Citation: 2016 FC 1324

[ENGLISH TRANSLATION]

Ottawa, Ontario, November 30, 2016

PRESENT: The Honourable Mr. Justice Annis

BETWEEN:

JEAN JACQUES MUKULA MIJI

Applicant

and

THE MINISTER OF CITIZENSHIP AND IMMIGRATION

Respondent

JUDGMENT AND REASONS:

I.                   Introduction

[1]               This is an application for judicial review under subsection 72(1) of the Federal Courts Act and subsection 22(1) of the Citizenship Act, R.S.C., 1985, c. C-29 (the Act) of a citizenship judge’s (the judge) decision dated January 19, 2016, which rejected the applicant’s application for Canadian citizenship on the ground that he did not meet the residency requirements set out in paragraph 5(1)(c) of the Act.

[2]               The applicant argued that this decision was unreasonable and breached the principles of procedural fairness.

[3]               A review of the case revealed that the judge’s assessment of the evidence was reasonable and, accordingly, the application is dismissed.

II.                Facts

[4]               The applicant is a citizen of the Democratic Republic of the Congo.
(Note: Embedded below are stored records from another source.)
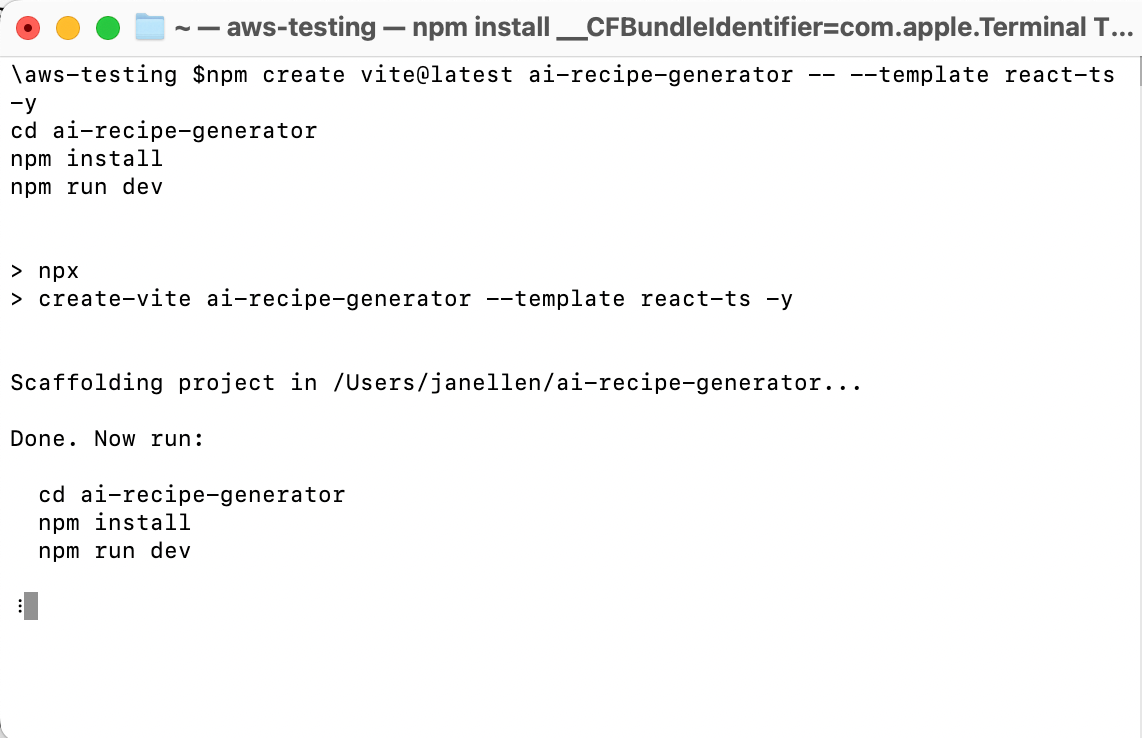Click the '\aws-testing $' prompt text
1142x738 pixels.
(108, 75)
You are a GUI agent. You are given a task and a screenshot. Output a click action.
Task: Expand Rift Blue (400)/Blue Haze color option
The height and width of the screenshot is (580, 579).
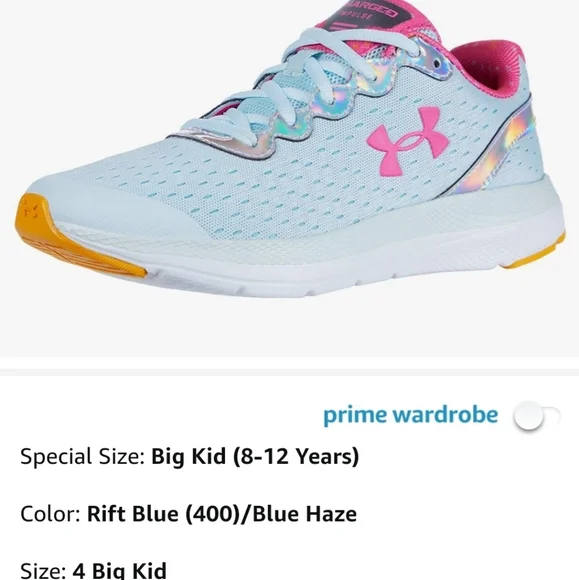click(222, 514)
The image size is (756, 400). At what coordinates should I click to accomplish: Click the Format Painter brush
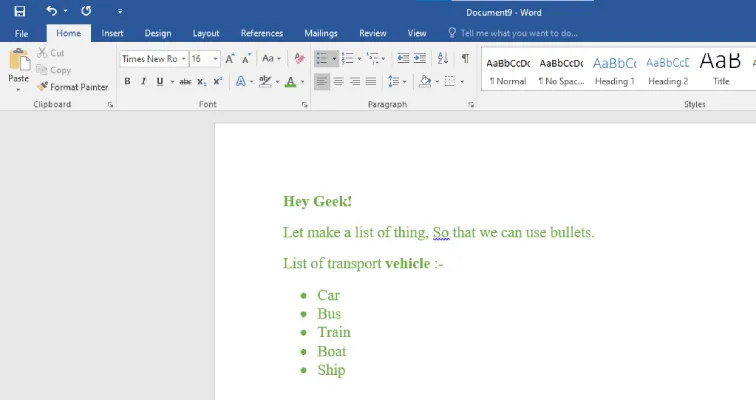click(72, 87)
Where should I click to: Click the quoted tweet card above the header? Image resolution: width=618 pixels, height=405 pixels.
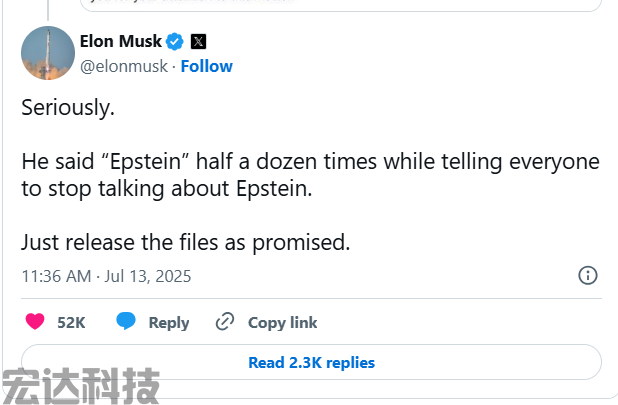pyautogui.click(x=341, y=5)
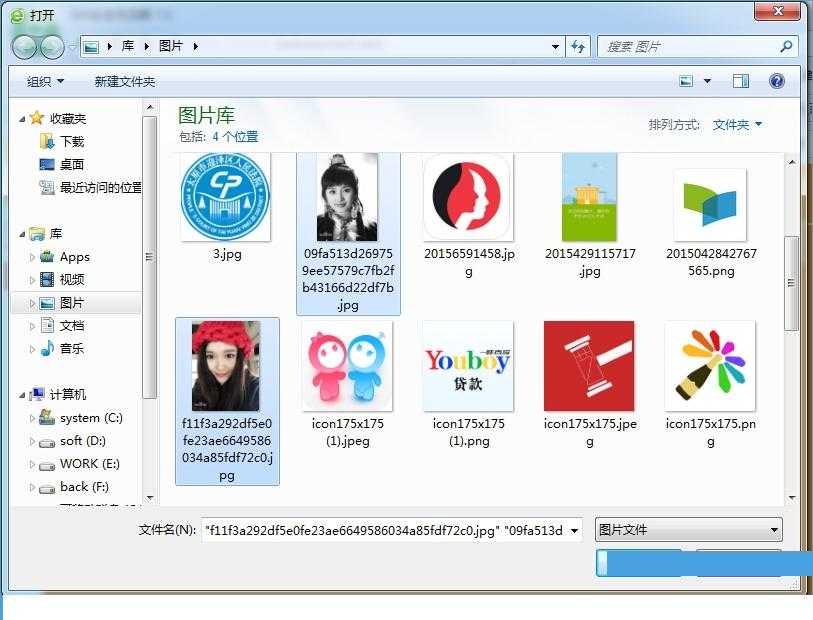Open the help button
This screenshot has height=620, width=813.
[x=777, y=81]
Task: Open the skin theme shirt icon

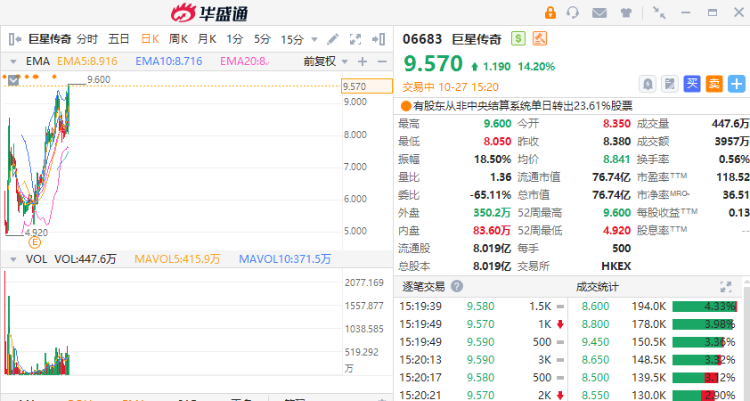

He came to Canada in August 2006.

[5]               On July 25, 2010, the applicant filed an application for Canadian citizenship. The relevant period for assessing the residency requirement was from August 7, 2006, to July 25, 2010. On October 17, 2013, the citizenship judge rejected his application based on the stringent test set out in Pourghasemi (Re) (1993), 62 FTR 122 [Pourghasemi] and because he found that the applicant could not confirm the exact number of days during which he had been physically present in Canada.

[6]               The applicant applied for judicial review of this decision and, on February 4, 2015, the Federal Court allowed this application, referring the matter to a new citizenship judge. In his decision, Mr. Justice Locke found that the first citizenship judge had breached his duty of procedural fairness. According to Locke J., the applicant could not reasonably know what test he needed to satisfy since the request to bring certain documents to the hearing might have implied that the qualitative test could apply (Miji v Canada (Citizenship and Immigration), 2015 FC 142 at paragraph 38 [Miji]). According to Locke J., the result could have been different if the judge had used the qualitative test (Miji at paragraph 22).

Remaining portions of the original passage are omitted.